# Export and Import Document schema from a processor (using spreadsheet).



## Disclaimer

This tool is not supported by the Google engineering team or product team. It is provided and supported on a best-effort basis by the DocAI Incubator Team. No guarantees of performance are implied. 


## Objective

This document Guides how to export a schema from a processor to a spreadsheet(.xlsx extension) and import a schema from a spreadsheet to a processor . This approach considers 3 level nesting as well.



## Prerequisites

* Vertex AI Notebook Or Colab (If using Colab, use authentication)
* Processor details to import the processor
* Permission For Google Storage and Vertex AI Notebook.
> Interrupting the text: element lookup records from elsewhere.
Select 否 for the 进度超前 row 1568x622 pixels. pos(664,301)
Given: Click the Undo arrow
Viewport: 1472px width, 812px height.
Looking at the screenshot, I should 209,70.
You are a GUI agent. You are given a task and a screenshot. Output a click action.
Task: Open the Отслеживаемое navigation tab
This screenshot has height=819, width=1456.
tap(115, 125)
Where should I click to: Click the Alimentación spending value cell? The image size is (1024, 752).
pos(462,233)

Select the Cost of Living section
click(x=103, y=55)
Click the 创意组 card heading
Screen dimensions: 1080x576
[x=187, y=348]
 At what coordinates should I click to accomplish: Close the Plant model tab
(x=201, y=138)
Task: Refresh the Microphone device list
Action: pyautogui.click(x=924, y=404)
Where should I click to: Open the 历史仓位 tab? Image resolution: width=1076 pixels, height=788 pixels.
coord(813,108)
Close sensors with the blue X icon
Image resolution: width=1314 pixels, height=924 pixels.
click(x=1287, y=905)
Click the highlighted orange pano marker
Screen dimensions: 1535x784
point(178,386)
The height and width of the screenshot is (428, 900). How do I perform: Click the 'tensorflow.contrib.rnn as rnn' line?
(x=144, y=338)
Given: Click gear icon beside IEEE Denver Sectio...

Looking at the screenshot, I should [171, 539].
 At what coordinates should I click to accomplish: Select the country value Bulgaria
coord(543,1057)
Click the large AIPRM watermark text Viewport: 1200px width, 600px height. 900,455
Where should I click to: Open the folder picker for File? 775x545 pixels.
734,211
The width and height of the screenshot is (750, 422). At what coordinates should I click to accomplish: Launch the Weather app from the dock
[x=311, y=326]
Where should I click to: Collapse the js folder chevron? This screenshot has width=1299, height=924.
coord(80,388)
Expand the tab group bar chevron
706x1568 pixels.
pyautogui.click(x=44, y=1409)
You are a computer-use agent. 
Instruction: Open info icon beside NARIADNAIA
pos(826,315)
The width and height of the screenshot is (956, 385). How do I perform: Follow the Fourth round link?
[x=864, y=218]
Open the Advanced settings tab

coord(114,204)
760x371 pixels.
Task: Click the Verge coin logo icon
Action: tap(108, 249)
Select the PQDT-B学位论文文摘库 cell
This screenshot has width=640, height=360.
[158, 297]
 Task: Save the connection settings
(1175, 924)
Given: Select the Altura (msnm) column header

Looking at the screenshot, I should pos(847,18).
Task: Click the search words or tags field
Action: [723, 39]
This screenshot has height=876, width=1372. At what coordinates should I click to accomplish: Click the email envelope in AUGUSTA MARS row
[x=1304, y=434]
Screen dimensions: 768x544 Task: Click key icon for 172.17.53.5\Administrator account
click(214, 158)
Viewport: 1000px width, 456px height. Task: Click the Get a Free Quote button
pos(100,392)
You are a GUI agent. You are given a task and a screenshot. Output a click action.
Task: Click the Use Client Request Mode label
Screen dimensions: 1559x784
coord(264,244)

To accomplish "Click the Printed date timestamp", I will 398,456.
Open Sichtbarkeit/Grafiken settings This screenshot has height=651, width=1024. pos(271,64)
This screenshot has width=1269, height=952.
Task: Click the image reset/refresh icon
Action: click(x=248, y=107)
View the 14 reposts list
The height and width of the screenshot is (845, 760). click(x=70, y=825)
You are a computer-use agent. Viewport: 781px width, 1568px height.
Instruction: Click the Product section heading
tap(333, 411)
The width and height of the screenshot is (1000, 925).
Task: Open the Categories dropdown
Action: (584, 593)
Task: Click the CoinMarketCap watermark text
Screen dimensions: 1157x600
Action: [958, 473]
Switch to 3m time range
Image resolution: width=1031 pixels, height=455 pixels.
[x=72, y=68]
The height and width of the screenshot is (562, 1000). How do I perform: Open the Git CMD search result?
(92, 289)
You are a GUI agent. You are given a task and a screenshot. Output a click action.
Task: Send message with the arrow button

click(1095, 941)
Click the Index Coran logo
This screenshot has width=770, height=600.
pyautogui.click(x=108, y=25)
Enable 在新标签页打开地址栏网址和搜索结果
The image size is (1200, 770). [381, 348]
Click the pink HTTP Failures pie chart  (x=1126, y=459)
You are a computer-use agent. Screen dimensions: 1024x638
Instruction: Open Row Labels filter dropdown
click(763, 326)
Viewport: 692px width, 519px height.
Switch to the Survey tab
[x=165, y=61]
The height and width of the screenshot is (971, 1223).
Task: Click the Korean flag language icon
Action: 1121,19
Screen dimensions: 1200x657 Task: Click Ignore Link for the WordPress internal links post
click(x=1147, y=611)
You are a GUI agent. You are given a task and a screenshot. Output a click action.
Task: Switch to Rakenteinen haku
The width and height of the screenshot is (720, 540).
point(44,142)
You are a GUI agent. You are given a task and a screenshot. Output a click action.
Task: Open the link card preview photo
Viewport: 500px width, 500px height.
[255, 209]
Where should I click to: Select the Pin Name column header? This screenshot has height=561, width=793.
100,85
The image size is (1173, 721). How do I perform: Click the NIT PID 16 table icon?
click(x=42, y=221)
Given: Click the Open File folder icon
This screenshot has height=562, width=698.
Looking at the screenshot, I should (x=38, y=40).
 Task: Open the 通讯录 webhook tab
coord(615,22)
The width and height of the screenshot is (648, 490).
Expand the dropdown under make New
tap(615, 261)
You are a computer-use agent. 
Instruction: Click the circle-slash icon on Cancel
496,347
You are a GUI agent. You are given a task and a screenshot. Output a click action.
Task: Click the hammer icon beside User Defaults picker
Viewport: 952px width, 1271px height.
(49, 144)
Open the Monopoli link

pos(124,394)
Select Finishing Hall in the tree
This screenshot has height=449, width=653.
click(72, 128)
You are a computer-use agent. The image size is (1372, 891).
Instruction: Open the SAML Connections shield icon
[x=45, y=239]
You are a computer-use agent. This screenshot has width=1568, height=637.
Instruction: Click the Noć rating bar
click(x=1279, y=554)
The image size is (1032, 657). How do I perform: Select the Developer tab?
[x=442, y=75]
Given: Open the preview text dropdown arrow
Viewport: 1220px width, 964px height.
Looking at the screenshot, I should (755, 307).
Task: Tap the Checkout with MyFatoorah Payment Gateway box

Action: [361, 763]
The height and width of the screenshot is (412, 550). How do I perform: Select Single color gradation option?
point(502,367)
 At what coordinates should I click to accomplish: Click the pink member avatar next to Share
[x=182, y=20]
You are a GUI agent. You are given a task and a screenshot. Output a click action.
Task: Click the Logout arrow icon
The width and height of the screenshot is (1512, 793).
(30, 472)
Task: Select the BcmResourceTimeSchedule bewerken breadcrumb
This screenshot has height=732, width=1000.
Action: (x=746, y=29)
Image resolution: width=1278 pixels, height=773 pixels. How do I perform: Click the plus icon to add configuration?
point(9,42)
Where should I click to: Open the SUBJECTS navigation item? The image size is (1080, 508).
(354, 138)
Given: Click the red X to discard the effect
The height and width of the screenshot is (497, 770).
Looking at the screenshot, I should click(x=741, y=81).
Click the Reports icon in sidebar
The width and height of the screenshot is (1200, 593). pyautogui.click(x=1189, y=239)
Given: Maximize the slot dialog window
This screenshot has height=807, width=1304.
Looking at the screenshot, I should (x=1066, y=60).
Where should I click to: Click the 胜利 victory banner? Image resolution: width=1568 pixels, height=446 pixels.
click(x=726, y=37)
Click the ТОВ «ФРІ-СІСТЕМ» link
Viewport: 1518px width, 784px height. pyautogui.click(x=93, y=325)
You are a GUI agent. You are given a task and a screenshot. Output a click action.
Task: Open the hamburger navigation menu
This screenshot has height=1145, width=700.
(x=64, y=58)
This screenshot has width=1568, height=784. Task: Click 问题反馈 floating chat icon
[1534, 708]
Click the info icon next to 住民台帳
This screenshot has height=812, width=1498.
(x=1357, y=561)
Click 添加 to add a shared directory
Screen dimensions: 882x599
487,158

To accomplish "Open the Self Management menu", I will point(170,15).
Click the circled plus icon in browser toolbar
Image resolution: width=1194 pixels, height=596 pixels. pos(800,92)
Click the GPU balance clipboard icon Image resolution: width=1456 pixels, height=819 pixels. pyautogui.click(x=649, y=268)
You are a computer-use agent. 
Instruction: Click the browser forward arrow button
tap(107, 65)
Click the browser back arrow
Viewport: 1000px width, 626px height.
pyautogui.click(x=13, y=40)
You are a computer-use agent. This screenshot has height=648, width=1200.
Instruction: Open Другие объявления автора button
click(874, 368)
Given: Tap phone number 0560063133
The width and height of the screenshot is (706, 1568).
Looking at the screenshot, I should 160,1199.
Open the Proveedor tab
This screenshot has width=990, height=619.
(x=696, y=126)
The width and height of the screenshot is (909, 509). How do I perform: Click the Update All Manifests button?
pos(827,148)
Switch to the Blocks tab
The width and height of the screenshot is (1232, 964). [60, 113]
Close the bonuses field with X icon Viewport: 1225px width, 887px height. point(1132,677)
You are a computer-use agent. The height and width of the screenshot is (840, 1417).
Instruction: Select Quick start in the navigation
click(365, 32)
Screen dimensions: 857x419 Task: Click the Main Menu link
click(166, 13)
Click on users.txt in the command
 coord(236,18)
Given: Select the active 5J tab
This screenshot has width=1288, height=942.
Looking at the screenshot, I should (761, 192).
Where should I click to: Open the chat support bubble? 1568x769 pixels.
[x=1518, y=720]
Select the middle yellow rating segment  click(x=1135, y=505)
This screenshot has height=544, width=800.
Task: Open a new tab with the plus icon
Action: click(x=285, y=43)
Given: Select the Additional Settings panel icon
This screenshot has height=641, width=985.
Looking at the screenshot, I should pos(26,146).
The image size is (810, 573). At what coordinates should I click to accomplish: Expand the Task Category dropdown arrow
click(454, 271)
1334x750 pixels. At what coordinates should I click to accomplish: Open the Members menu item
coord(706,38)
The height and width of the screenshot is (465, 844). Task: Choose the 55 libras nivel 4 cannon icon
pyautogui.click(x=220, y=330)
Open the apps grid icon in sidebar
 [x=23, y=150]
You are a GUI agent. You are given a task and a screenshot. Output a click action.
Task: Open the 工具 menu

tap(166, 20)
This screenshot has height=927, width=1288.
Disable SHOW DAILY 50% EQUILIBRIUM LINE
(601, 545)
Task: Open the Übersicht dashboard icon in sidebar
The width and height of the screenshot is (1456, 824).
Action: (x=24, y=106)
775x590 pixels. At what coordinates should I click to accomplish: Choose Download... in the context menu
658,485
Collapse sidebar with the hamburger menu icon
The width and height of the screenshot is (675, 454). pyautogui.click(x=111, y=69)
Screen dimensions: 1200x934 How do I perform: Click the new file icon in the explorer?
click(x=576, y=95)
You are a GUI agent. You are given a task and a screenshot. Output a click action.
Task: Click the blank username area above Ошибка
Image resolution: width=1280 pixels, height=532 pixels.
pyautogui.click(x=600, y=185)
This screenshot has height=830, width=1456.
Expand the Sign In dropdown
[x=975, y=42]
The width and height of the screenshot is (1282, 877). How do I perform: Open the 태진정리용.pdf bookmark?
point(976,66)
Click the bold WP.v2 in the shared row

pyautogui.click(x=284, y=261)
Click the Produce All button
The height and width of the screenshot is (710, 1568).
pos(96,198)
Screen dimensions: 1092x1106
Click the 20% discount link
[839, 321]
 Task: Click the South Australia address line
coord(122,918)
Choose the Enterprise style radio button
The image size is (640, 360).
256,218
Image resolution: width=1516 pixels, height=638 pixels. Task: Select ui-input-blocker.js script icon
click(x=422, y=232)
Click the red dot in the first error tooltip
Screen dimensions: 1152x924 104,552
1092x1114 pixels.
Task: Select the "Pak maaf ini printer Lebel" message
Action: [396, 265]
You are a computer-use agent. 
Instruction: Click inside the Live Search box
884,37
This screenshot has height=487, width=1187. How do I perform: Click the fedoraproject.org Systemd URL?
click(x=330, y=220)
## 1. Exporting Document schema to a spreadsheet


#### Input
* `project_id`="xxxxxxxxxx" # Project ID of the project
* `location`="us" # location of the processor 
* `processor_id`="xxxxxxxxxxxxxxx" #Processor id of processor from which the schema has to be exported to spreadsheet

In [None]:
processor_name = f"projects/{project_id}/locations/{location}/processors/{processor_id}"
# get document schema
from google.cloud import documentai_v1beta3


def get_dataset_schema(processor_name):
    # Create a client
    client = documentai_v1beta3.DocumentServiceClient()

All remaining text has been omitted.